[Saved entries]
------------------------------------------------
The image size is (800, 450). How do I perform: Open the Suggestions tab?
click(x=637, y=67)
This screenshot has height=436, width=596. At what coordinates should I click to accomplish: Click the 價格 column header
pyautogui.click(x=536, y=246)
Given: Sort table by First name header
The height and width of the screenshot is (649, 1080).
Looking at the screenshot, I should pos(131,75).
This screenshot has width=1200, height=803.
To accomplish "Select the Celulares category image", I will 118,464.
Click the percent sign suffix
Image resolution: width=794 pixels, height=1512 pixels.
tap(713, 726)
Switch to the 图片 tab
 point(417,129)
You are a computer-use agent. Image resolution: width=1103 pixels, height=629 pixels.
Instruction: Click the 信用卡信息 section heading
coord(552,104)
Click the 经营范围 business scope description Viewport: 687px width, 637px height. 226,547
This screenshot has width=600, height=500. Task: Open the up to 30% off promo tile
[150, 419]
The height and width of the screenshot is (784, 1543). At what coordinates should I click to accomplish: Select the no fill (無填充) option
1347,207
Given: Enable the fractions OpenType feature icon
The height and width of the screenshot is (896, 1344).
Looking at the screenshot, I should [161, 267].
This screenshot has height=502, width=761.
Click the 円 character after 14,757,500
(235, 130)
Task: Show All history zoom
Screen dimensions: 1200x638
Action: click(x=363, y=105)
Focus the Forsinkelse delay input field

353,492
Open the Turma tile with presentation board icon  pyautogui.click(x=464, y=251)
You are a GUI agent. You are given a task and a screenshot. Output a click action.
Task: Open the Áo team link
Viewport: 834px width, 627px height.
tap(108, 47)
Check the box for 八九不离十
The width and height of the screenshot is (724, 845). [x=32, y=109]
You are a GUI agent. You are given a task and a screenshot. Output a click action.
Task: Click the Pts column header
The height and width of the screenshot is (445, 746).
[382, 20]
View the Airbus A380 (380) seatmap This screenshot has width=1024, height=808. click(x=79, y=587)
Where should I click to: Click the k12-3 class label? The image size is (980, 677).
------------------------------------------------
[Problem description] Here the job is to transcribe the lines from the first line of the data through the line containing "Task: Open the Áo team link", inclusive, exactly and with nothing else.

[Response below]
The image size is (800, 450). How do I perform: Open the Suggestions tab?
click(x=637, y=67)
This screenshot has height=436, width=596. At what coordinates should I click to accomplish: Click the 價格 column header
pyautogui.click(x=536, y=246)
Given: Sort table by First name header
The height and width of the screenshot is (649, 1080).
Looking at the screenshot, I should pos(131,75).
This screenshot has width=1200, height=803.
To accomplish "Select the Celulares category image", I will 118,464.
Click the percent sign suffix
Image resolution: width=794 pixels, height=1512 pixels.
tap(713, 726)
Switch to the 图片 tab
 point(417,129)
You are a computer-use agent. Image resolution: width=1103 pixels, height=629 pixels.
Instruction: Click the 信用卡信息 section heading
coord(552,104)
Click the 经营范围 business scope description Viewport: 687px width, 637px height. 226,547
This screenshot has width=600, height=500. Task: Open the up to 30% off promo tile
[150, 419]
The height and width of the screenshot is (784, 1543). At what coordinates should I click to accomplish: Select the no fill (無填充) option
1347,207
Given: Enable the fractions OpenType feature icon
The height and width of the screenshot is (896, 1344).
Looking at the screenshot, I should [161, 267].
This screenshot has height=502, width=761.
Click the 円 character after 14,757,500
(235, 130)
Task: Show All history zoom
Screen dimensions: 1200x638
Action: click(x=363, y=105)
Focus the Forsinkelse delay input field

353,492
Open the Turma tile with presentation board icon  pyautogui.click(x=464, y=251)
You are a GUI agent. You are given a task and a screenshot. Output a click action.
Task: Open the Áo team link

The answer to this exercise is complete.